We have this week two news items of tragedies involving girl victims. Both will serve to reinforce the belief of many Canadians—count me in—that the alliance of feminism with multiculturalism has created a two-tier sisterhood.

The top tier, Western women, have achieved full equality rights. Any and all male aggression against a top-tier woman triggers a public outcry and a million lit candles. The second-tier women—those from other cultures—are not so fortunate. Feminists exploit multiculturalism to justify their moral abandonment of the women who most need them: girl victims of dysfunctional or socially unevolved cultures.
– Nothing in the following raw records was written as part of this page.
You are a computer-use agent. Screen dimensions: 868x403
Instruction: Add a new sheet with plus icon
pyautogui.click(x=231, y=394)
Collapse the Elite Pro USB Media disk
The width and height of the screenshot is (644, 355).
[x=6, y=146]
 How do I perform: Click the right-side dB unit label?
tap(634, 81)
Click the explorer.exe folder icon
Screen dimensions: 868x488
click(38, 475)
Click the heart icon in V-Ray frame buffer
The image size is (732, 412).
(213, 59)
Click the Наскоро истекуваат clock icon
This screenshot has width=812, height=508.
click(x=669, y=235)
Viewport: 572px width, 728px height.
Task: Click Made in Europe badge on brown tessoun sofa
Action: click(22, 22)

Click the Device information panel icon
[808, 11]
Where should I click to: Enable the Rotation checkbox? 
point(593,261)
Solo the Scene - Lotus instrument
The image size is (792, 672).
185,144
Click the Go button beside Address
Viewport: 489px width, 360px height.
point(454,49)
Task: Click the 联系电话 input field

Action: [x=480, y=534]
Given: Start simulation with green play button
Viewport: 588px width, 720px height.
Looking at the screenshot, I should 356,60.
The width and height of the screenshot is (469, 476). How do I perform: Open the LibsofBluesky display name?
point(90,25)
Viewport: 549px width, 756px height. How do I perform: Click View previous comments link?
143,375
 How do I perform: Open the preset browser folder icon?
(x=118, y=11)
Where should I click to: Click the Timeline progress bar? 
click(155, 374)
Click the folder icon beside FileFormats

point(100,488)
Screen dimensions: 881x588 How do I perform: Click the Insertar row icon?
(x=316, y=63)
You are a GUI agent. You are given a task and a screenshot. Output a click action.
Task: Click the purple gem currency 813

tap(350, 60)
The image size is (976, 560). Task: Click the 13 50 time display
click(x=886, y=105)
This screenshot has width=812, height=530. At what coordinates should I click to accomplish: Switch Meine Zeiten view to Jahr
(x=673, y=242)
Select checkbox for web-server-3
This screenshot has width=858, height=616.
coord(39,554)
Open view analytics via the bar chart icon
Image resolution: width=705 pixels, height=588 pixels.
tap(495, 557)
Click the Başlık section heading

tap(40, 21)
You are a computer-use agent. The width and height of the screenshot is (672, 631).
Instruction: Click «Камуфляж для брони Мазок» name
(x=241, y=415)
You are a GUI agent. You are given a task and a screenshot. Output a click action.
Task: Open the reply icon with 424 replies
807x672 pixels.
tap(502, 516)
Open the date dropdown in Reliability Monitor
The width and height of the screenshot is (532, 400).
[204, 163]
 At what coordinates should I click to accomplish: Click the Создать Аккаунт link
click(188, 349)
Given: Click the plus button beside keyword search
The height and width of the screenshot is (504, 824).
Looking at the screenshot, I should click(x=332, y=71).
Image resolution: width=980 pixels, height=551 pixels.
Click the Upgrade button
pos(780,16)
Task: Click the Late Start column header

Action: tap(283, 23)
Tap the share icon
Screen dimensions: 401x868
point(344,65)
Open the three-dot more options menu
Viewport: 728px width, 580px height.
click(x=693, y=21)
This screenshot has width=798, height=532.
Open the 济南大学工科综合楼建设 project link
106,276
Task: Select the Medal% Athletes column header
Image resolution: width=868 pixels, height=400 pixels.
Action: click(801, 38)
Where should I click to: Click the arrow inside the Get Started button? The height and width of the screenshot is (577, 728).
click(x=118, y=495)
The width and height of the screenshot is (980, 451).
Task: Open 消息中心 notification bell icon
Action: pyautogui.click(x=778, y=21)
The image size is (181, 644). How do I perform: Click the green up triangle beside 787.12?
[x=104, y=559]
We begin in Australia, and the trial results of a 2006 rape of a 10-year-old aboriginal girl by a group of nine aboriginal men and adolescents. District Court Judge Sarah Bradley gave all of them probation or suspended sentences—no jail time and no criminal records. Bradley concluded that the victim “was not forced and she probably agreed to have sex with all of you.”

This girl had been a sexual pawn since the age of seven. She is the kind of human wreckage that should have inspired amongst anguished feminists a mass demonstration with candles, white ribbons and demands for life sentences for her attackers.

But the judge was a woman, the girl and her attackers from a minority culture, creating the perfect ideological storm.

How could any woman get it so wrong? It’s like this: Indoctrinated in multicultural feminism, Judge Bradley is a moral and cultural relativist. Any sexual aggression against her own daughter would be anathema, but the cultural values of the Other are sacrosanct, and must be respected.

Thus, that judge didn’t see a 10-year-old girl. She didn’t see an individual. She saw aboriginal Others engaged in behaviours particular to their culture, and she assumed it would be wrong to impose her standards on them. Believe it or not, I am sure she thought she was being sensitive to their “difference.”

Back to Canada and, if appearances turn out to be reality, Canada’s first honour killing. Sixteen-year-old Mississauga teenager Aqsa Parvez died on Tuesday of wounds suffered in an attack on her on Monday—allegedly by her father. (A brother is also charged with the crime of obstruction.) Friends of Aqsa painted a picture of a young girl eager to integrate into Canadian society, in ongoing conflict with her conservative Pakistani father who insisted she wear the hijab, the Muslim symbol of sexual modesty.

Multiculturalists would have us believe that the hijab is merely a religious symbol, like the Sikh kirpan or the Christian cross, freely embraced by the girls wearing them. It isn’t, as many Muslim commentators, including Tarek Fatah and Farzana Hassan in these pages yesterday, have frequently explained. The hijab is rather a public sign of supervised sexual modesty, and marks those wearing it as chattel, leashed to their fathers and brothers as surely as if they were wearing a dog collar.

But you’ll never hear a feminist murmur a word of complaint about these girls’ lack of autonomy, for the same reasons the judge in Australia couldn’t imagine that an aboriginal girl should be treated with the dignity and respect her own daughter would take for granted.

I have argued before in these pages that the hijab, however benign-seeming, is still one end of a female-submissive spectrum that ends in the burka, a garment virtually all Canadians find antithetical to our values. If public schools, which are supposedly secular, had banned hijabs as France did, along with all other religious paraphernalia, in order to create a level social Canadian playing field, Aqsa would have had Canada on her side.

Aqsa’s father in turn would have had to accept the fact that his family lived in a country where women are not forced by any man to wear uniforms that define them as property or symbols of their family’s “honour.” And she might be alive today.

How many thousands of other Aqsas hate the hijab but wear it without complaint because they fear their fathers’ and brothers’ wrath? How many girls in minority cultures are sexually mutilated or degraded without intervention or censure?

Feminists and multiculturalists would rather not go there: Where the suffering of girls in other cultures is concerned, our feminists and multiculturalists adhere to the policy of “don’t ask, don’t tell.”